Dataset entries

○ ○ ○

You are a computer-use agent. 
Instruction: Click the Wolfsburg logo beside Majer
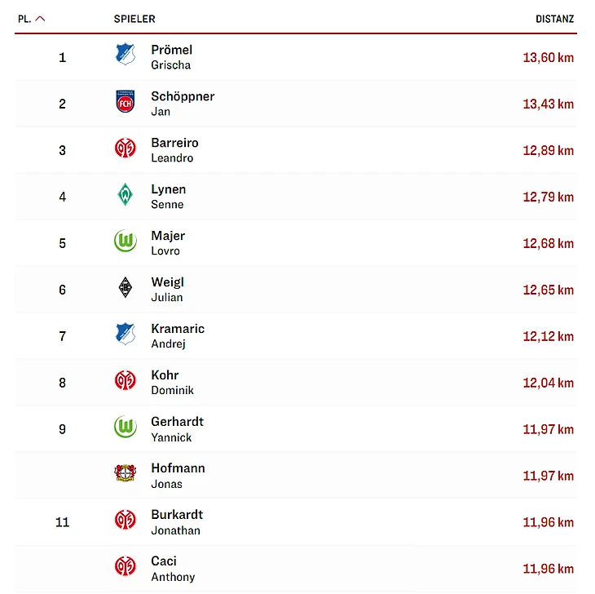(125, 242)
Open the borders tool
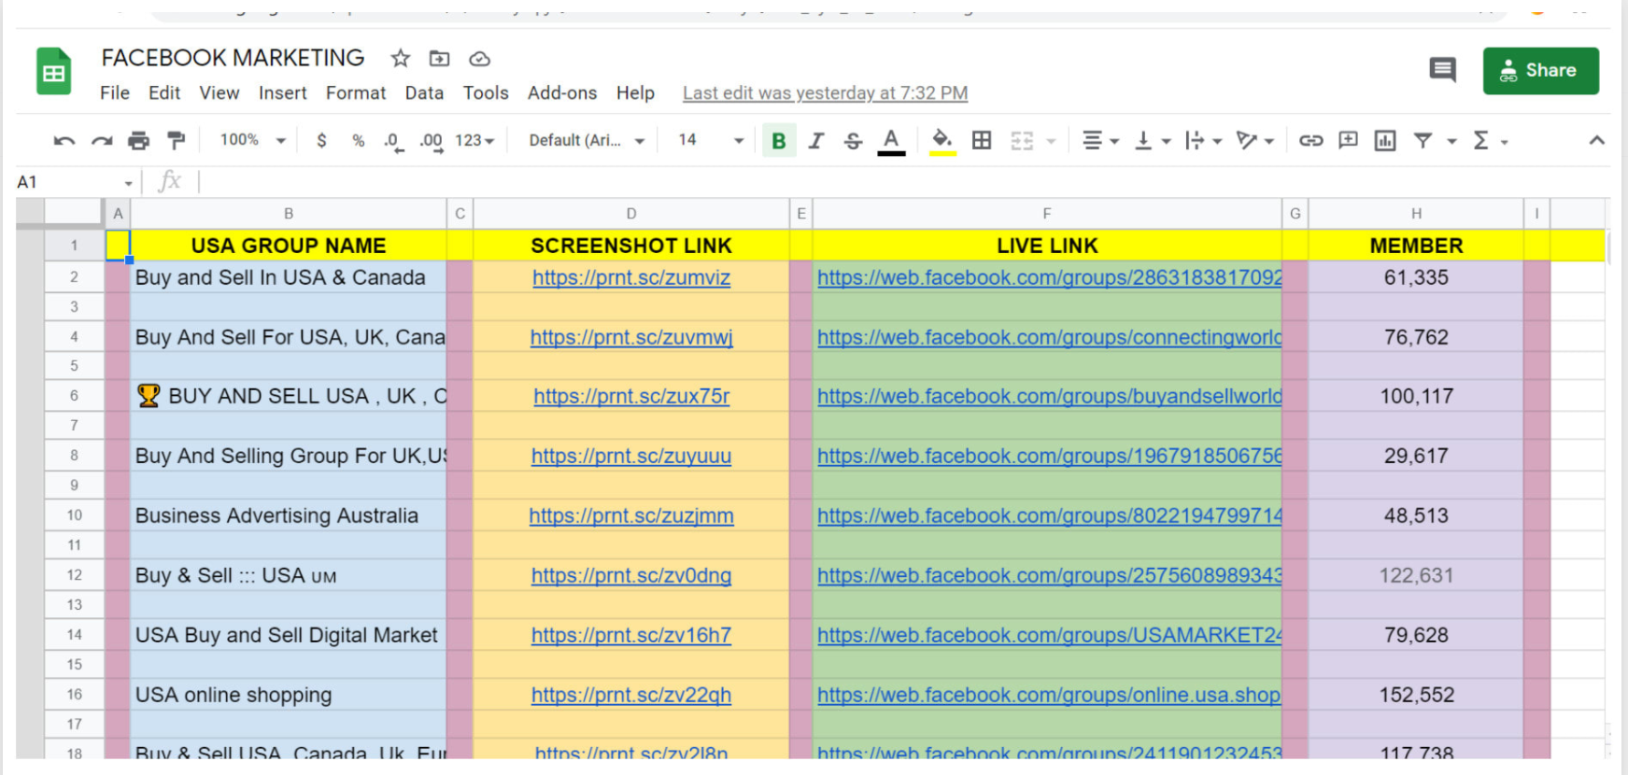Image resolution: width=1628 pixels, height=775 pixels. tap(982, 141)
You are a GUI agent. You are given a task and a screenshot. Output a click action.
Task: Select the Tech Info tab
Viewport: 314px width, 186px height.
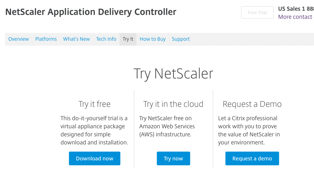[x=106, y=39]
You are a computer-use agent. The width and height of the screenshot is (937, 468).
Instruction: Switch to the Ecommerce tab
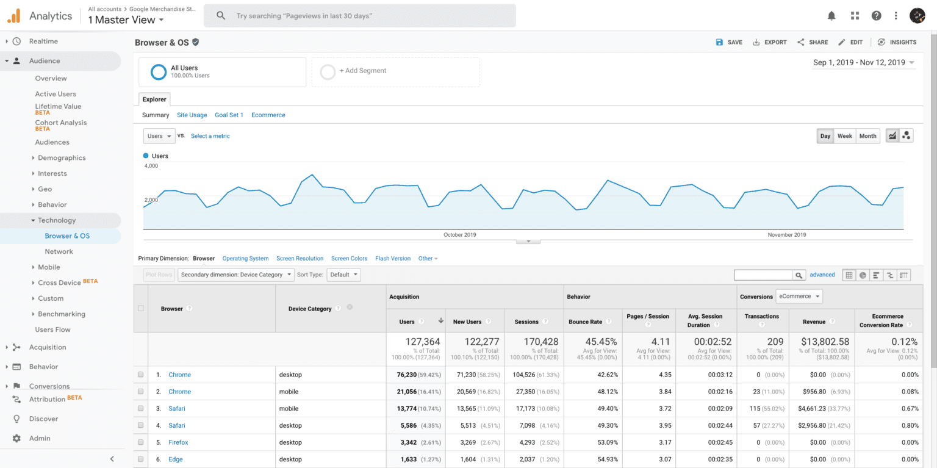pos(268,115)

○ ○ ○

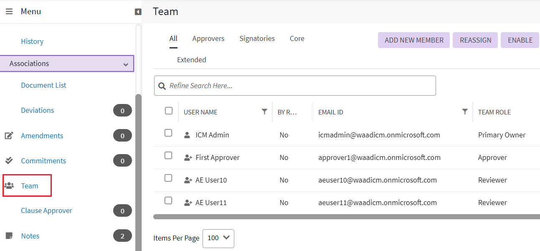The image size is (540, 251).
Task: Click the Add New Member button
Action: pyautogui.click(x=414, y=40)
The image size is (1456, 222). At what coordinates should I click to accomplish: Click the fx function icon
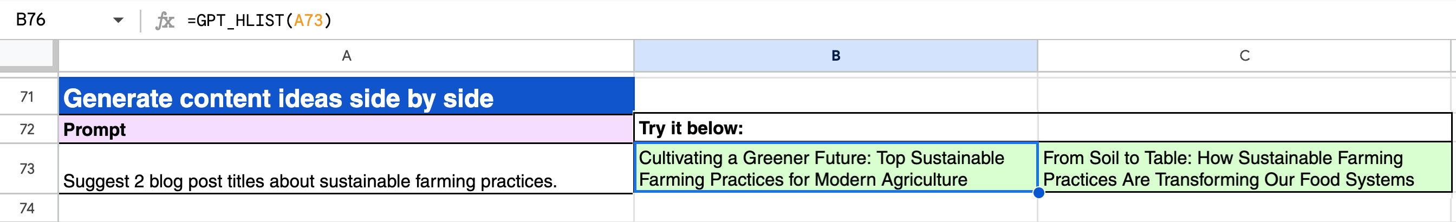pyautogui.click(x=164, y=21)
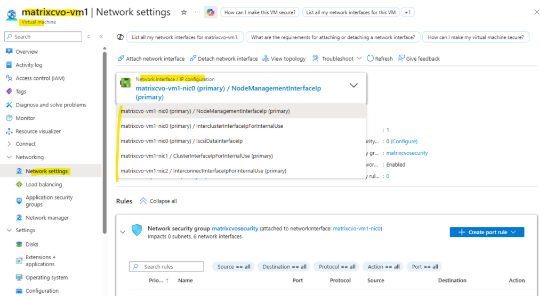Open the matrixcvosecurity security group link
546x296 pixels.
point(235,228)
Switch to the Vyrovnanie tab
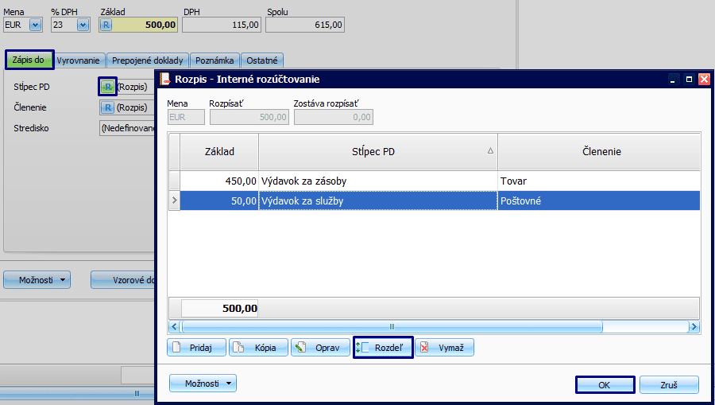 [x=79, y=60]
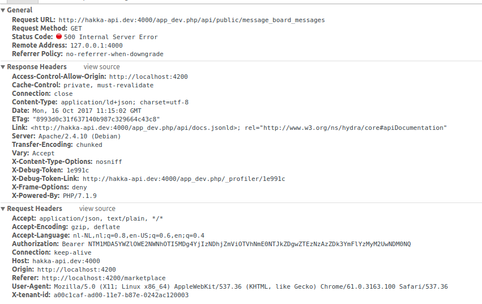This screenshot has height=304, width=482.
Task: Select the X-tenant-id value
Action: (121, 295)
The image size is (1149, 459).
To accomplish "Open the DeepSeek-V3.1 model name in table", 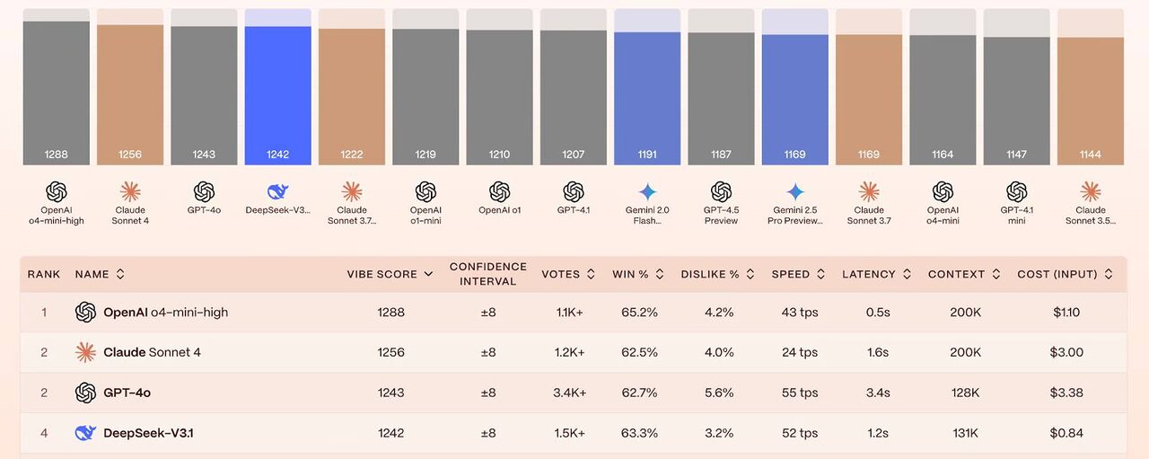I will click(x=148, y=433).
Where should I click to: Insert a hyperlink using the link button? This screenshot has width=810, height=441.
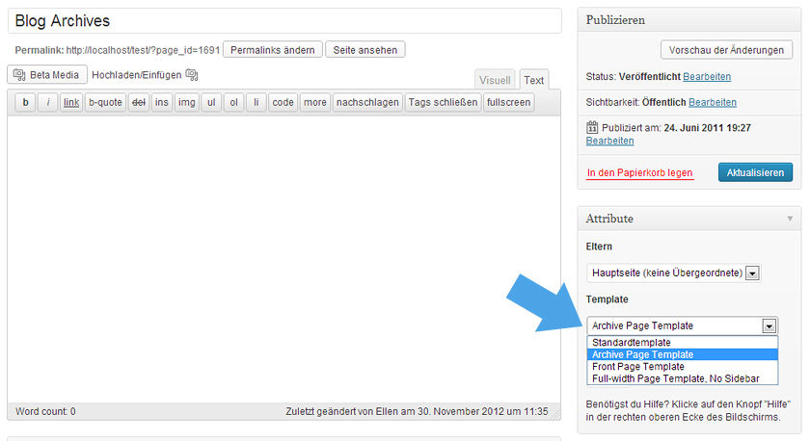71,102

○ ○ ○

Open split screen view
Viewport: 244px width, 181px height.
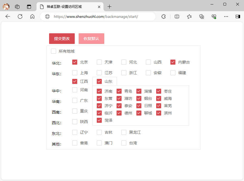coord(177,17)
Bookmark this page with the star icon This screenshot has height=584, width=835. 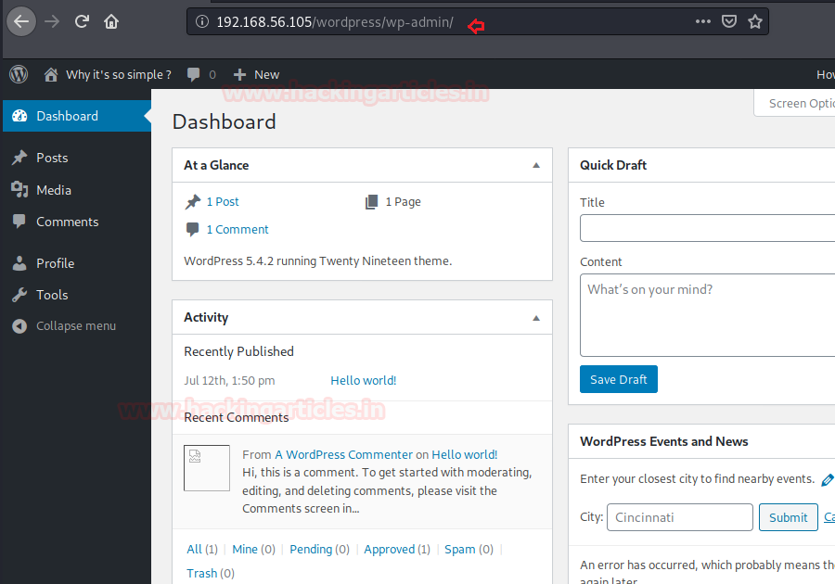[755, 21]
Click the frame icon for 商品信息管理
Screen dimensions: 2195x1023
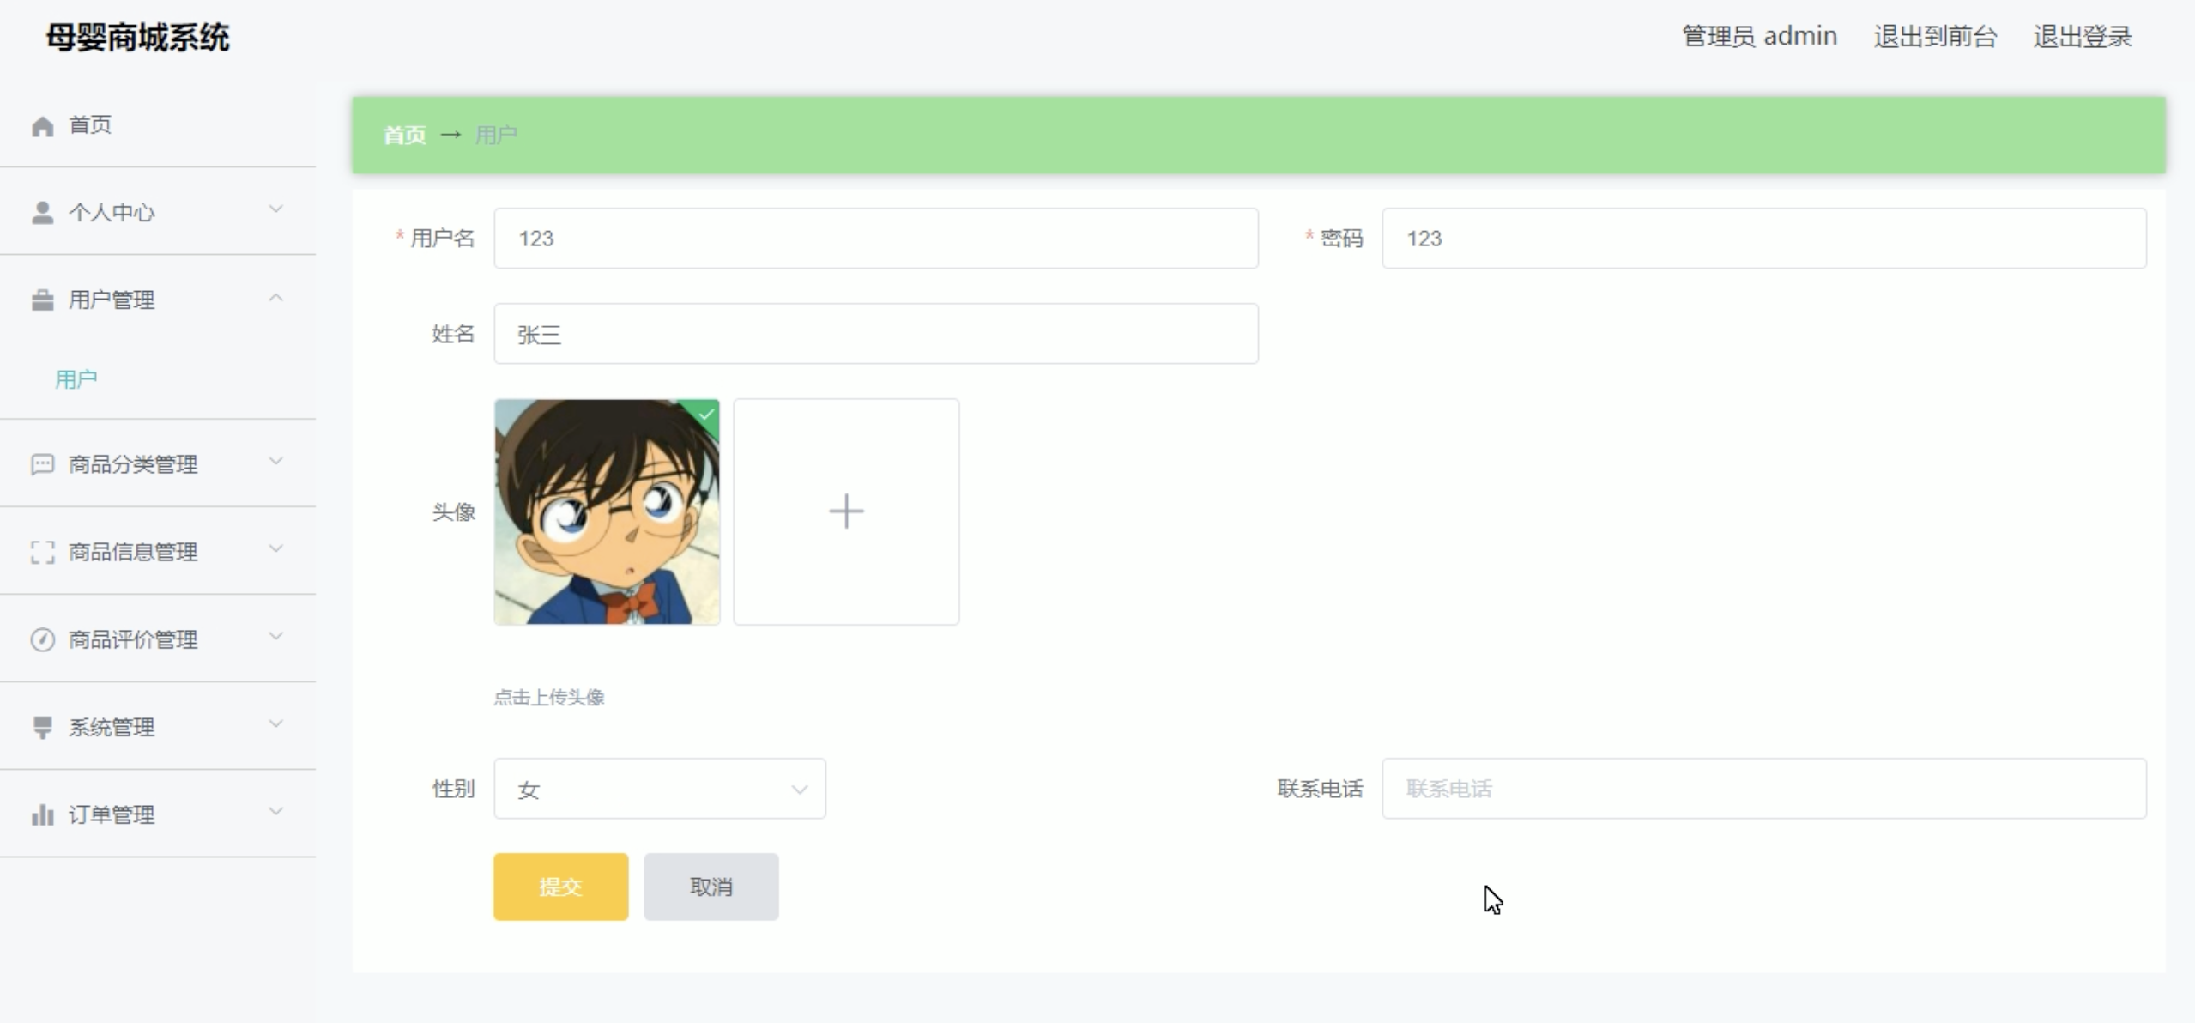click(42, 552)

○ ○ ○

Show all lines from the records above where the word "computer" occurs.

You are a computer-use agent. 
You are a computer-use agent. The width and height of the screenshot is (937, 468).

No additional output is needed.